By Laura Gardner, Master Gardener

At the beginning of February, the snow had melted on the grounds of the native plant garden at the Peterborough Public Library. This garden is an ongoing project between the library and the Peterborough and Area Master Gardeners. I noticed a few weeds in areas that did not have a thick enough layer of wood mulch. Ideally, they would have been removed in the fall, but I didn’t get that opportunity. Being situated downtown, the library garden is open to many types of plants that arrive via wind-blown seeds. As the intentional plantings continue to grow and fill in the empty spaces, weeds will become less of a concern.

However, it may be a good idea to consider incorporating living green mulch such as low sedges and reducing or eliminating the wood mulch in the garden to minimize weeds and to develop a more natural aesthetic that mimics nature. Benjamin Vogt of Monarch Gardens defines a green mulch as a lower plant layer that covers more than 90% of the ground. Vogt talks about how sedges, short grasses, and other low-lying forbs can be used as an initial base layer in a garden with taller plants interspersed throughout. They can also be used to plug in holes in between existing plantings. Vogt also mentions that wood mulch can inhibit the growth and spread of the plantings—which reduces the overall natural aesthetic.

Tussock sedge

Incorporating green mulch does have an initial cost but over time will cost less than wood mulch as the latter needs to be constantly replenished as it breaks down. Native plant nurseries may have smaller plugs that can be purchased in bulk at a lower cost than larger potted plants. In addition, sedges and grasses can be divided and replanted. Wood mulch is also not as environmentally friendly as it needs to be transported to the site.

Green mulch offers the same benefits as wood mulch—the ability to provide organic matter to the soil when it dies back in the fall; it helps to regulate soil temperature and moisture levels; it shields weed seeds from the light exposure they require to germinate, and it prevents soil erosion. One thing I have noticed about a particular area in the garden is that despite the heavy application of wood mulch, invasive perennial weeds like Canada Thistle (Cirsium arvense) and Field Bindweed (Convolvulis arvensis) still have the strength to poke through.

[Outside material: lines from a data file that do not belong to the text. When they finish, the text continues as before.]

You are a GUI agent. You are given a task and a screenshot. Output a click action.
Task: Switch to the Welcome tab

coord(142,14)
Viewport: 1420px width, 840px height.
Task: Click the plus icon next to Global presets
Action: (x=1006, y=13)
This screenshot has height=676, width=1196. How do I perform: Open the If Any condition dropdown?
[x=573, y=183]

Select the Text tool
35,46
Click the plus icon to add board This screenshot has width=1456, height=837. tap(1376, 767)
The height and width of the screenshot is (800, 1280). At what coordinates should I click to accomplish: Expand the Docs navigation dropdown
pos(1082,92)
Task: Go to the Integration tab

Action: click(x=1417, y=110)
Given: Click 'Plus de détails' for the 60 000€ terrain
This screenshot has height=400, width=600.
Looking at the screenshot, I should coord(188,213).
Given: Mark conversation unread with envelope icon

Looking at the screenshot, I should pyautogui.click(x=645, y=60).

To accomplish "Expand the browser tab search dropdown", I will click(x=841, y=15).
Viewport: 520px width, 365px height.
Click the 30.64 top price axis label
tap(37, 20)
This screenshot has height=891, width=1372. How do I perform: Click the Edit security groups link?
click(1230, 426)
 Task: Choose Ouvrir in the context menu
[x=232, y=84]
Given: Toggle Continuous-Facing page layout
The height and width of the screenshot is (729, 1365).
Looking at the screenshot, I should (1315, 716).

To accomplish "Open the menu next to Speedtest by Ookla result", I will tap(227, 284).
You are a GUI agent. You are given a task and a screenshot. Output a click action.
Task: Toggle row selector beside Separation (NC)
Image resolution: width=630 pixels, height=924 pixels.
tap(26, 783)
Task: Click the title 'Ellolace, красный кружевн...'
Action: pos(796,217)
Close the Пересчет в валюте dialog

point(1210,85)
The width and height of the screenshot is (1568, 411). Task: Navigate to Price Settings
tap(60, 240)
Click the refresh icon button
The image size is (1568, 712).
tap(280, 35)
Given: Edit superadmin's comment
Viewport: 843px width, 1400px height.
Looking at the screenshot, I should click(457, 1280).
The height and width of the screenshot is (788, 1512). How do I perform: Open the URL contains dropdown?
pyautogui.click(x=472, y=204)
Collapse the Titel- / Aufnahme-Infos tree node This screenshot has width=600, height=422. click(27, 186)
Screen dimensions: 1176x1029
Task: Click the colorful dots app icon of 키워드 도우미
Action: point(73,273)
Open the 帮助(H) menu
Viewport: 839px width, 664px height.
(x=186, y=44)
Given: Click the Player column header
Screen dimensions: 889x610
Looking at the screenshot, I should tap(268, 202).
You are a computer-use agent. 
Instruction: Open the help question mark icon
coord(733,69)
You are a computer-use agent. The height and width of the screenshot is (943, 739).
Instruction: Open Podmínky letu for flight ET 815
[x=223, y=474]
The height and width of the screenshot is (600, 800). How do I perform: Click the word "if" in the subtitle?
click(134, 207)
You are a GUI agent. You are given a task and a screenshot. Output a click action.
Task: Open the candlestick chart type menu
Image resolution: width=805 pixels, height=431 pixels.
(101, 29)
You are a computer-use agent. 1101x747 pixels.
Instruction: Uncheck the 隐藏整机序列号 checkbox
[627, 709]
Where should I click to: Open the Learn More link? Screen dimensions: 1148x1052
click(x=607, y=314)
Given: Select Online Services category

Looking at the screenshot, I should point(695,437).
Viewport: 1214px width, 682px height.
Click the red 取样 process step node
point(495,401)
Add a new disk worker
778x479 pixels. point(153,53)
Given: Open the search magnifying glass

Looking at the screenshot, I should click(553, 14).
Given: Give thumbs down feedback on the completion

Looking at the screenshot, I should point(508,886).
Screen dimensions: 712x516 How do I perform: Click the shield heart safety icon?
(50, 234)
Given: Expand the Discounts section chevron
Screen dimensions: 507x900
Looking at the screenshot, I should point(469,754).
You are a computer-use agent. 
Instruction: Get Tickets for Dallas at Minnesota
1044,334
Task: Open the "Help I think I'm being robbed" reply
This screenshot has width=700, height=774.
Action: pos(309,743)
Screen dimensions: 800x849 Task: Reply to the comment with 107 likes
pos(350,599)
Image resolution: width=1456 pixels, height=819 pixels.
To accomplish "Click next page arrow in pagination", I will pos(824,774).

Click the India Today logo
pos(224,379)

The long-term and more practical solution to managing these perennial weeds here is to encourage dense plantings of green mulch and the spread of existing plantings. These weed species thrive in the sun but will weaken if shaded out by other plants.

Green mulch provides support to various wildlife species. For example, unlike traditional turf grass, sedges grow with a space around them, thus providing access for ground-nesting bees. If wood mulch is too heavily applied in the garden, it inhibits pollinator lifecycles. Sedges and grasses also serve as host plants for some Lepidoptera species and produce seeds that are valued by birds.

When considering sedges, note that many prefer at least partial shade and moist soil conditions and so the right ones need to be selected. For the library garden, the area that is sunny and dry could accommodate Short-Beaked Sedge (Carex brevior), Ivory Sedge or Bristle-Leaved Sedge (Carex eburnea); while the partially shaded but dry areas could be home to Pennsylvania Sedge (Carex pensylvanica). A low-lying grass that could be used is Blue Grama (Bouteloua gracilis).  When sourcing these, it is best to check area native plant nursery catalogues this spring for available stock. The ones to check locally are Natural Themes in Frankford, Grow Wild in Omemee, GreenUp Ecology Park Nursery in Peterborough, and Native Plants in Claremont. Ontario Native Plants is an online mail order provider. For hard-to-find sedges, Prairie Moon in Minnesota has a wide variety available to ship to Canada as seed.

Further Reading

For more on sedges, the 1000 Islands Master Gardeners wrote a wonderful article about them.

Planting in a Post-Wild World: Designing Plant Communities for Resilient Landscapes, by Thomas Ranier and Claudia West (Timber Press, 2015).

Groundcover Revolution by Kathy Jentz (Cool Springs Press, 2023).

Prairie Up! An Introduction to Natural Garden Design by Benjamin Vogt (3 Fields Books, 2023).